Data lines
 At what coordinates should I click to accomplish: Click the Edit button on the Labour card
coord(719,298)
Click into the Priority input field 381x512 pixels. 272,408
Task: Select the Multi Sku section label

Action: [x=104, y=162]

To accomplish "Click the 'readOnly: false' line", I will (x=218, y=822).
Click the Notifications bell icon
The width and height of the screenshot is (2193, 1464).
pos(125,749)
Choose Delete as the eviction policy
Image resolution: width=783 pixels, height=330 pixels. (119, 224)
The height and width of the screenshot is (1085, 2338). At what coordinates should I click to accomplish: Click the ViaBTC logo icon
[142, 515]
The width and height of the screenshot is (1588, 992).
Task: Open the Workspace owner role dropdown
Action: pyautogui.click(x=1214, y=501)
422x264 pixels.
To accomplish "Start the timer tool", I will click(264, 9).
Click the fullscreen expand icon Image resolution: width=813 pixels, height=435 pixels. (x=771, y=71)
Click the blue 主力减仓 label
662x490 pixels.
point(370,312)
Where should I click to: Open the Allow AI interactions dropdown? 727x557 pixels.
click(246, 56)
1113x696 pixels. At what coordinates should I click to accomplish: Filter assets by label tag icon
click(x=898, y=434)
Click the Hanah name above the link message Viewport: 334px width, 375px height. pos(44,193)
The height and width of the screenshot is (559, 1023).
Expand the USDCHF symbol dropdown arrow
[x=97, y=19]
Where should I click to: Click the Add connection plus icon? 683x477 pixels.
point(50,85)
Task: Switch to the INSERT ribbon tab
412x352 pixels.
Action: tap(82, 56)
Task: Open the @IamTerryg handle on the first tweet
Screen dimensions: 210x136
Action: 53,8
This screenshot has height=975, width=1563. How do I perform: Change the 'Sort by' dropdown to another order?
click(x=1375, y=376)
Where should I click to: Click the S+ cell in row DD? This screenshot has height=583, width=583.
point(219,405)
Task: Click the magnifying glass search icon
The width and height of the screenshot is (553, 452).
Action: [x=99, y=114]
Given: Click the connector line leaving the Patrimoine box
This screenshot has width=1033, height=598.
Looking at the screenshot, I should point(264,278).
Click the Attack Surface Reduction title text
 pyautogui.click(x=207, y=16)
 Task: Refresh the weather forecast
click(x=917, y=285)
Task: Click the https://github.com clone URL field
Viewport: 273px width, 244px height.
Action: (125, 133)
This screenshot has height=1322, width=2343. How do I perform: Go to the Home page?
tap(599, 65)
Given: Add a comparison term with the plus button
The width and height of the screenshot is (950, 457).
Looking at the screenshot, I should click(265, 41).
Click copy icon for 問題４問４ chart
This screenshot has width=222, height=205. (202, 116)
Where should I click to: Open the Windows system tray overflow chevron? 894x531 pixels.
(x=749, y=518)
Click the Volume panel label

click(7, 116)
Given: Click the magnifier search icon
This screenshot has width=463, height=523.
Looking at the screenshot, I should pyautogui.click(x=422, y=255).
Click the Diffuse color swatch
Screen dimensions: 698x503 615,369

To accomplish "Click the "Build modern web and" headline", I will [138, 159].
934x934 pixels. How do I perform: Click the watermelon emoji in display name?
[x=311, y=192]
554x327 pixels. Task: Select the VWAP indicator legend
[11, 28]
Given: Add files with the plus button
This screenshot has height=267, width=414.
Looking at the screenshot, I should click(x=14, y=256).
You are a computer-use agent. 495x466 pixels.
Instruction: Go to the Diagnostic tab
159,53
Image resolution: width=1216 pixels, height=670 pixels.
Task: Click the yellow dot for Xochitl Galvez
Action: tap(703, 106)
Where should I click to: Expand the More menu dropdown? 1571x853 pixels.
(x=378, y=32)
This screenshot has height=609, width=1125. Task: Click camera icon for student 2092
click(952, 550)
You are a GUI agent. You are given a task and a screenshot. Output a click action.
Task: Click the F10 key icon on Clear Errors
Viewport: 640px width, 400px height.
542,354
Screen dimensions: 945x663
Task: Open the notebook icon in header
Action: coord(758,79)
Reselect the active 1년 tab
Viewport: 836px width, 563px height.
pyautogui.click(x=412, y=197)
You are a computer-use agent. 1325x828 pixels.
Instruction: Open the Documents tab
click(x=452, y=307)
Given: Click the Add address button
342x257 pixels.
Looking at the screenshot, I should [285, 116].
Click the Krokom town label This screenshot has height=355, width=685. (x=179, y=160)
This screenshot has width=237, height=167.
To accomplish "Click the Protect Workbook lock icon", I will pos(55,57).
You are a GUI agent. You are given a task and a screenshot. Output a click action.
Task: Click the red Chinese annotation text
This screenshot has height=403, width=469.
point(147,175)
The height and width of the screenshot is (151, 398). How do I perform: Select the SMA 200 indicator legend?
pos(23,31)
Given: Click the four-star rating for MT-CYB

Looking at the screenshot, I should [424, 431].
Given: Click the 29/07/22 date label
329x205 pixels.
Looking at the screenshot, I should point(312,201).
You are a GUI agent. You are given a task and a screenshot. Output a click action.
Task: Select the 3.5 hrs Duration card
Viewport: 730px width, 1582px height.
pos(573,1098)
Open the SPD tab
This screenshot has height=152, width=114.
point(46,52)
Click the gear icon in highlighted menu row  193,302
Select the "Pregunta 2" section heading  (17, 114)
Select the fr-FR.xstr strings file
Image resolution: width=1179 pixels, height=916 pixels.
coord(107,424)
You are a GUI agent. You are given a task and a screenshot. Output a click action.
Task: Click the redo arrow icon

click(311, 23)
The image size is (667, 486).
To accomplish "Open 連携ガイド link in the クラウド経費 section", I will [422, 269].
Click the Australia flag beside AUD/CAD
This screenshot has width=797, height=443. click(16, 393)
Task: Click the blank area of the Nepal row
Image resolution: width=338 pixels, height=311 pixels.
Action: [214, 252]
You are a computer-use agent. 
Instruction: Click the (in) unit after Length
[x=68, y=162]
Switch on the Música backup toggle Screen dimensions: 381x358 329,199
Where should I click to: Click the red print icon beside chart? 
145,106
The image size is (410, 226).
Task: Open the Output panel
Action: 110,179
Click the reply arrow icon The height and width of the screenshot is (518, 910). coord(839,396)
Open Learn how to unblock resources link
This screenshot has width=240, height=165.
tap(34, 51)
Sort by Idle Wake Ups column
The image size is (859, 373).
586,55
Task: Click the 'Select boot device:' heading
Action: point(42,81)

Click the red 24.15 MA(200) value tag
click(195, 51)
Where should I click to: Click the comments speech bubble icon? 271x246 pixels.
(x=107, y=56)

• SET EXERCISE: Render the items above as a numbered list, skipping any blank lines.

• PROBLEM SOLUTION:
1.  At what coordinates should I click to accomplish: Click the Edit button on the Labour card
2. coord(719,298)
3. Click into the Priority input field 381x512 pixels. 272,408
4. Task: Select the Multi Sku section label
5. Action: [x=104, y=162]
6. To accomplish "Click the 'readOnly: false' line", I will (x=218, y=822).
7. Click the Notifications bell icon
8. The width and height of the screenshot is (2193, 1464).
9. pos(125,749)
10. Choose Delete as the eviction policy
11. Image resolution: width=783 pixels, height=330 pixels. (119, 224)
12. The height and width of the screenshot is (1085, 2338). At what coordinates should I click to accomplish: Click the ViaBTC logo icon
13. [142, 515]
14. The width and height of the screenshot is (1588, 992).
15. Task: Open the Workspace owner role dropdown
16. Action: pyautogui.click(x=1214, y=501)
17. 422x264 pixels.
18. To accomplish "Start the timer tool", I will click(264, 9).
19. Click the fullscreen expand icon Image resolution: width=813 pixels, height=435 pixels. (x=771, y=71)
20. Click the blue 主力减仓 label
21. 662x490 pixels.
22. point(370,312)
23. Where should I click to: Open the Allow AI interactions dropdown? 727x557 pixels.
24. click(246, 56)
25. 1113x696 pixels. At what coordinates should I click to accomplish: Filter assets by label tag icon
26. click(x=898, y=434)
27. Click the Hanah name above the link message Viewport: 334px width, 375px height. pos(44,193)
28. The height and width of the screenshot is (559, 1023).
29. Expand the USDCHF symbol dropdown arrow
30. [x=97, y=19]
31. Where should I click to: Click the Add connection plus icon? 683x477 pixels.
32. point(50,85)
33. Task: Switch to the INSERT ribbon tab
34. 412x352 pixels.
35. Action: tap(82, 56)
36. Task: Open the @IamTerryg handle on the first tweet
37. Screen dimensions: 210x136
38. Action: 53,8
39. This screenshot has height=975, width=1563. How do I perform: Change the 'Sort by' dropdown to another order?
40. click(x=1375, y=376)
41. Where should I click to: Click the S+ cell in row DD? This screenshot has height=583, width=583.
42. point(219,405)
43. Task: Click the magnifying glass search icon
44. The width and height of the screenshot is (553, 452).
45. Action: [x=99, y=114]
46. Given: Click the connector line leaving the Patrimoine box
47. This screenshot has width=1033, height=598.
48. Looking at the screenshot, I should point(264,278).
49. Click the Attack Surface Reduction title text
50.  pyautogui.click(x=207, y=16)
51.  Task: Refresh the weather forecast
52. click(x=917, y=285)
53. Task: Click the https://github.com clone URL field
54. Viewport: 273px width, 244px height.
55. Action: (125, 133)
56. This screenshot has height=1322, width=2343. How do I perform: Go to the Home page?
57. tap(599, 65)
58. Given: Add a comparison term with the plus button
59. The width and height of the screenshot is (950, 457).
60. Looking at the screenshot, I should click(265, 41).
61. Click copy icon for 問題４問４ chart
62. This screenshot has width=222, height=205. (202, 116)
63. Where should I click to: Open the Windows system tray overflow chevron? 894x531 pixels.
64. (x=749, y=518)
65. Click the Volume panel label
66. click(7, 116)
67. Given: Click the magnifier search icon
68. This screenshot has width=463, height=523.
69. Looking at the screenshot, I should pyautogui.click(x=422, y=255).
70. Click the Diffuse color swatch
71. Screen dimensions: 698x503 615,369
72. To accomplish "Click the "Build modern web and" headline", I will [138, 159].
73. 934x934 pixels. How do I perform: Click the watermelon emoji in display name?
74. [x=311, y=192]
75. 554x327 pixels. Task: Select the VWAP indicator legend
76. [11, 28]
77. Given: Add files with the plus button
78. This screenshot has height=267, width=414.
79. Looking at the screenshot, I should click(x=14, y=256).
80. You are a computer-use agent. 495x466 pixels.
81. Instruction: Go to the Diagnostic tab
82. 159,53
83. Image resolution: width=1216 pixels, height=670 pixels.
84. Task: Click the yellow dot for Xochitl Galvez
85. Action: tap(703, 106)
86. Where should I click to: Expand the More menu dropdown? 1571x853 pixels.
87. (x=378, y=32)
88. This screenshot has height=609, width=1125. Task: Click camera icon for student 2092
89. click(952, 550)
90. You are a GUI agent. You are given a task and a screenshot. Output a click action.
91. Task: Click the F10 key icon on Clear Errors
92. Viewport: 640px width, 400px height.
93. 542,354
94. Screen dimensions: 945x663
95. Task: Open the notebook icon in header
96. Action: coord(758,79)
97. Reselect the active 1년 tab
98. Viewport: 836px width, 563px height.
99. pyautogui.click(x=412, y=197)
100. You are a computer-use agent. 1325x828 pixels.
101. Instruction: Open the Documents tab
102. click(x=452, y=307)
103. Given: Click the Add address button
104. 342x257 pixels.
105. Looking at the screenshot, I should [285, 116].
106. Click the Krokom town label This screenshot has height=355, width=685. (x=179, y=160)
107. This screenshot has width=237, height=167.
108. To accomplish "Click the Protect Workbook lock icon", I will pos(55,57).
109. You are a GUI agent. You are given a task and a screenshot. Output a click action.
110. Task: Click the red Chinese annotation text
111. This screenshot has height=403, width=469.
112. point(147,175)
113. The height and width of the screenshot is (151, 398). How do I perform: Select the SMA 200 indicator legend?
114. pos(23,31)
115. Given: Click the four-star rating for MT-CYB
116. Looking at the screenshot, I should [424, 431].
117. Given: Click the 29/07/22 date label
118. 329x205 pixels.
119. Looking at the screenshot, I should point(312,201).
120. You are a GUI agent. You are given a task and a screenshot. Output a click action.
121. Task: Select the 3.5 hrs Duration card
122. Viewport: 730px width, 1582px height.
123. pos(573,1098)
124. Open the SPD tab
125. This screenshot has height=152, width=114.
126. point(46,52)
127. Click the gear icon in highlighted menu row  193,302
128. Select the "Pregunta 2" section heading  (17, 114)
129. Select the fr-FR.xstr strings file
130. Image resolution: width=1179 pixels, height=916 pixels.
131. coord(107,424)
132. You are a GUI agent. You are given a task and a screenshot. Output a click action.
133. Task: Click the redo arrow icon
134. click(311, 23)
135. The image size is (667, 486).
136. To accomplish "Open 連携ガイド link in the クラウド経費 section", I will [422, 269].
137. Click the Australia flag beside AUD/CAD
138. This screenshot has width=797, height=443. click(16, 393)
139. Task: Click the blank area of the Nepal row
140. Image resolution: width=338 pixels, height=311 pixels.
141. Action: [214, 252]
142. You are a computer-use agent. 
143. Instruction: Click the (in) unit after Length
144. [x=68, y=162]
145. Switch on the Música backup toggle Screen dimensions: 381x358 329,199
146. Where should I click to: Click the red print icon beside chart? 
147. 145,106
148. The image size is (410, 226).
149. Task: Open the Output panel
150. Action: 110,179
151. Click the reply arrow icon The height and width of the screenshot is (518, 910). coord(839,396)
152. Open Learn how to unblock resources link
153. This screenshot has width=240, height=165.
154. tap(34, 51)
155. Sort by Idle Wake Ups column
156. The image size is (859, 373).
157. 586,55
158. Task: Click the 'Select boot device:' heading
159. Action: point(42,81)
160. Click the red 24.15 MA(200) value tag
161. click(195, 51)
162. Where should I click to: Click the comments speech bubble icon? 271x246 pixels.
163. (x=107, y=56)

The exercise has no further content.